Your goal ->
In the entries below, find the line with "Given: Open the About menu" and the line with "Click the rider's". Reproduce those two lines and every line between them exactly, and nothing more.

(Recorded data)

********************

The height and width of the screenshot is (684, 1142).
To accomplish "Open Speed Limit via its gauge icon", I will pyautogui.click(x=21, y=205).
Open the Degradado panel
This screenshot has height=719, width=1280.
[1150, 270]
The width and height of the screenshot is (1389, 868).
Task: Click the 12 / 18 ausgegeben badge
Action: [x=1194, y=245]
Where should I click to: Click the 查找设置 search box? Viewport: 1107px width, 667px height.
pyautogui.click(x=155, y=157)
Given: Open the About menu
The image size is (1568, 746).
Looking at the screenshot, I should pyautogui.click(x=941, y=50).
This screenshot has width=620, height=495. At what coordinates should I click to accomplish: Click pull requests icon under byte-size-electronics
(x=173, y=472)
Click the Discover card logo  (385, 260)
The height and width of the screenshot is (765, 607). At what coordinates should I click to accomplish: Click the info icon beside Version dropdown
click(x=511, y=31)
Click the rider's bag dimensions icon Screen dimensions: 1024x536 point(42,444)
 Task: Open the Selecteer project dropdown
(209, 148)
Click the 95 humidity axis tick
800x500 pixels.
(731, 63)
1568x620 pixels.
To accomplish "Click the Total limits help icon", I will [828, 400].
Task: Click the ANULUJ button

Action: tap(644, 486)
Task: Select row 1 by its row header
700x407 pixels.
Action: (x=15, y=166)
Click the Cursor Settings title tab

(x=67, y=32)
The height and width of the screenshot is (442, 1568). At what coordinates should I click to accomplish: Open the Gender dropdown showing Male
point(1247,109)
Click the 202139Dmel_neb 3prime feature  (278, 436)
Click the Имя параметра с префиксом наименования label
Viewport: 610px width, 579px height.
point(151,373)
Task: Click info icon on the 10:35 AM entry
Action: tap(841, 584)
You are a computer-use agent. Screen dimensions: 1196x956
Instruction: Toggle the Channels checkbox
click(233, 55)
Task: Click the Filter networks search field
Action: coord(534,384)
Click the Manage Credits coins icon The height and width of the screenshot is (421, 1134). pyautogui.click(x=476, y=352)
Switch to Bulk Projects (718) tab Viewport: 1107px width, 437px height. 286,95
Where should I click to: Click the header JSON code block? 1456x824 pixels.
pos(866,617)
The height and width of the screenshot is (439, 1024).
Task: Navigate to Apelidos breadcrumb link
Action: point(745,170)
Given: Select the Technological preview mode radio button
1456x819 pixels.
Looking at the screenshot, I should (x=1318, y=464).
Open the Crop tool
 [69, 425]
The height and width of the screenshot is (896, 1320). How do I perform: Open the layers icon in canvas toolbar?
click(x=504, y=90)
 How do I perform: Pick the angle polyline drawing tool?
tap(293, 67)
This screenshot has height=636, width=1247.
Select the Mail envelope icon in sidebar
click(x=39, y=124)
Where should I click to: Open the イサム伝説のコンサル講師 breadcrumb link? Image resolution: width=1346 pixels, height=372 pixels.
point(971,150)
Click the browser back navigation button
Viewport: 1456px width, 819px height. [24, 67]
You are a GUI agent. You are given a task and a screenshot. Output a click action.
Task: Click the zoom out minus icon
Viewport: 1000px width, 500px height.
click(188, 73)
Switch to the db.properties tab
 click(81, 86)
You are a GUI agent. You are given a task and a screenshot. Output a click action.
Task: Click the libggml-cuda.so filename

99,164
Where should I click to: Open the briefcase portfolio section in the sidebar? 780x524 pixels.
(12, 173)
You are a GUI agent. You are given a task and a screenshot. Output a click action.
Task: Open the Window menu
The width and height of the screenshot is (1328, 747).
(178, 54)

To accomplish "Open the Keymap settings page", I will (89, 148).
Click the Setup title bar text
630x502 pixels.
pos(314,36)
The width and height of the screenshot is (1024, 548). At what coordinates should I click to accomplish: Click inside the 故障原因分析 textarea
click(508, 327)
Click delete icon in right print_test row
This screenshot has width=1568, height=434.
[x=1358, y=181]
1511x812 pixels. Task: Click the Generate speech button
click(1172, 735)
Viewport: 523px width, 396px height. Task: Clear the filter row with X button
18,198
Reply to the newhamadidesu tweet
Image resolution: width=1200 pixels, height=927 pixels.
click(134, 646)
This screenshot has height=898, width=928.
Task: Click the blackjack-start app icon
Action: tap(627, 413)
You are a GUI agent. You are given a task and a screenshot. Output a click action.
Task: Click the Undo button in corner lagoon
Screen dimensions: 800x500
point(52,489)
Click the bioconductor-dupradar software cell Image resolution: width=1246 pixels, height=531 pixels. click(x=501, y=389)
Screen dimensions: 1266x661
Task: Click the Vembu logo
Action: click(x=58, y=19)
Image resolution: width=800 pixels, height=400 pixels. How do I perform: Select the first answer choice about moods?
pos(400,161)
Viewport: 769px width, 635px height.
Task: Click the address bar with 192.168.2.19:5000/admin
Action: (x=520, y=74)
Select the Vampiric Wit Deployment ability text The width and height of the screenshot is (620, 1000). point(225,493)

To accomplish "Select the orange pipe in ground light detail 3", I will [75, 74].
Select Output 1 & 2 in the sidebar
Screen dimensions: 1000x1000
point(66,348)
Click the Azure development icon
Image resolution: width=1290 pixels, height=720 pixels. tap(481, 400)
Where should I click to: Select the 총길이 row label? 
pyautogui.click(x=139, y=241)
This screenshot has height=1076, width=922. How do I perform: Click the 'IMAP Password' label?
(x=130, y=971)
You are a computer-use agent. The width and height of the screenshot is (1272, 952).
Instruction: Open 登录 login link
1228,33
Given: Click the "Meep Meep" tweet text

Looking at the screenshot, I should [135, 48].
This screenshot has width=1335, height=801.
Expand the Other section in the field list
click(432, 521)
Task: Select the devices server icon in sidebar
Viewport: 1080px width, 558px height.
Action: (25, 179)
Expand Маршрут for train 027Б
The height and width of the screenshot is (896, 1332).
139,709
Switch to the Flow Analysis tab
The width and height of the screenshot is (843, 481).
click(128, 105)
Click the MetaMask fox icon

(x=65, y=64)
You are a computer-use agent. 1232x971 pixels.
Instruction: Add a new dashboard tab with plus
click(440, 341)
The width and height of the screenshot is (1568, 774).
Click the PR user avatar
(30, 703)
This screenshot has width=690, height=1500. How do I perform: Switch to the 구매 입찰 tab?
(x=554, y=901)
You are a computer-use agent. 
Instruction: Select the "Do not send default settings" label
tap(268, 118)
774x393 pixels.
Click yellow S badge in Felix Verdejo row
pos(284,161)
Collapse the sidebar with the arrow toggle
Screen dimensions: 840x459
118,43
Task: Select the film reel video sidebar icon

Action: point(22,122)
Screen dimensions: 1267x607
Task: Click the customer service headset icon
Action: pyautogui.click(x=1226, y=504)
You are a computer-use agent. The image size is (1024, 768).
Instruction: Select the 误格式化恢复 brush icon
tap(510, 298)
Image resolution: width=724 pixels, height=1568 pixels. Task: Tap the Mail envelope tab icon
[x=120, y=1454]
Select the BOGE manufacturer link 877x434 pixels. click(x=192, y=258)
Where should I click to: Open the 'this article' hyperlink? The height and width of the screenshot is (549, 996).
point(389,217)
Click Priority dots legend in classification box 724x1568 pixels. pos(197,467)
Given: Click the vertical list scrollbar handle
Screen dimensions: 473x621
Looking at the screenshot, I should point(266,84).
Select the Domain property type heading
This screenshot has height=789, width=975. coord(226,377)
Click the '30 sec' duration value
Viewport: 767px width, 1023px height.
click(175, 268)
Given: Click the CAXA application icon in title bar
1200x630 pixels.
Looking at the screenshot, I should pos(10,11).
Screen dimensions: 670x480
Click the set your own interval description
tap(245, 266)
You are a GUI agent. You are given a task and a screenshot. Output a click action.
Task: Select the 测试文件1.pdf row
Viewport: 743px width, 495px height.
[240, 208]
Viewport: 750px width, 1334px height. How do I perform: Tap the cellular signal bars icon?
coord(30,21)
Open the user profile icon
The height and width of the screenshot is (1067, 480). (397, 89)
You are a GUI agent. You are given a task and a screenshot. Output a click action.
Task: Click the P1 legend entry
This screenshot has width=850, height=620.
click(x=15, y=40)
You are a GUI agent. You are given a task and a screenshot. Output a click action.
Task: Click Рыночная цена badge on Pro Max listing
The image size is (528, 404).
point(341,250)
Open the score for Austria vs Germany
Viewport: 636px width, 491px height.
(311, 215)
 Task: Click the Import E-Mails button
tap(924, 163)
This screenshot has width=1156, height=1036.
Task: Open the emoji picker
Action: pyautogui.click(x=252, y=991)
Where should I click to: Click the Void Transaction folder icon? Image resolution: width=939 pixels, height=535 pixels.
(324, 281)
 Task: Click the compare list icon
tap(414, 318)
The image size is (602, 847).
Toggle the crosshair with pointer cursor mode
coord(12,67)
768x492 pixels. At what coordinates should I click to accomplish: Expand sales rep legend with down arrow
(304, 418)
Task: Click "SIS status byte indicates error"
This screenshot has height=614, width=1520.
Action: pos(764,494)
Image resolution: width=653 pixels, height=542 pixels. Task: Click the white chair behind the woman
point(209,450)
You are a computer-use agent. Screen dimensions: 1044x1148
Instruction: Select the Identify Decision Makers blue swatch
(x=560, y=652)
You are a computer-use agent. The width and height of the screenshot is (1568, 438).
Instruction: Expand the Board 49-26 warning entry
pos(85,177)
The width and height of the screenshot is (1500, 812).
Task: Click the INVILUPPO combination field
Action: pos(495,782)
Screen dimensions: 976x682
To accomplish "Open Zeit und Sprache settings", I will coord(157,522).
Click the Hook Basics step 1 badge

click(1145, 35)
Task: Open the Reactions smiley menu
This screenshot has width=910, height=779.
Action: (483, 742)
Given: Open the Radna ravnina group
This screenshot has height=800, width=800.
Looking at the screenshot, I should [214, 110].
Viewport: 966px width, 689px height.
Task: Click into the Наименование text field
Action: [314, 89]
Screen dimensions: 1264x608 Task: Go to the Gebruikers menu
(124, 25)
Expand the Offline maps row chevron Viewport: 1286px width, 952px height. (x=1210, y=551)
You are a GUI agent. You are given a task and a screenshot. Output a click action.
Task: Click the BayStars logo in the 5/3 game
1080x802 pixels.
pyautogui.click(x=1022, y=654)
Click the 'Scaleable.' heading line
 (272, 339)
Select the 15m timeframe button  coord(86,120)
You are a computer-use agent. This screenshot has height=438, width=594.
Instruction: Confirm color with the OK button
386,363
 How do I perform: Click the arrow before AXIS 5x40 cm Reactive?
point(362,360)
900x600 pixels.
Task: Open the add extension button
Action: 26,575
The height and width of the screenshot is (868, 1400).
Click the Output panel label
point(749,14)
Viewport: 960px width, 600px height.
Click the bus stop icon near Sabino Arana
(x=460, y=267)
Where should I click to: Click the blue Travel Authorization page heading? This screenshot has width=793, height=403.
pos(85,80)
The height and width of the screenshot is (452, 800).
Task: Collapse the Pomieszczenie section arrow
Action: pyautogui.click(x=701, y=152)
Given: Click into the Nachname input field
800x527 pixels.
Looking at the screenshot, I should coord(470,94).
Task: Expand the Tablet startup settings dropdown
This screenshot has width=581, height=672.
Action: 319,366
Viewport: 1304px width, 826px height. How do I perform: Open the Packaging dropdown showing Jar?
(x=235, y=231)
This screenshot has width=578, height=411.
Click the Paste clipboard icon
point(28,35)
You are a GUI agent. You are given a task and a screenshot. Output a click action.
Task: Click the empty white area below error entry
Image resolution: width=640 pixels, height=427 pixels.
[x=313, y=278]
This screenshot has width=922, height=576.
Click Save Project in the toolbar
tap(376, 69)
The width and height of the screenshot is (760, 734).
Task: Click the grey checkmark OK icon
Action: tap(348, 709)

********************

Solution to this task ->
Given: Open the About menu
The image size is (1568, 746).
Looking at the screenshot, I should pyautogui.click(x=941, y=50).
This screenshot has width=620, height=495. At what coordinates should I click to accomplish: Click pull requests icon under byte-size-electronics
(x=173, y=472)
Click the Discover card logo  (385, 260)
The height and width of the screenshot is (765, 607). At what coordinates should I click to accomplish: Click the info icon beside Version dropdown
click(x=511, y=31)
Click the rider's bag dimensions icon Screen dimensions: 1024x536 point(42,444)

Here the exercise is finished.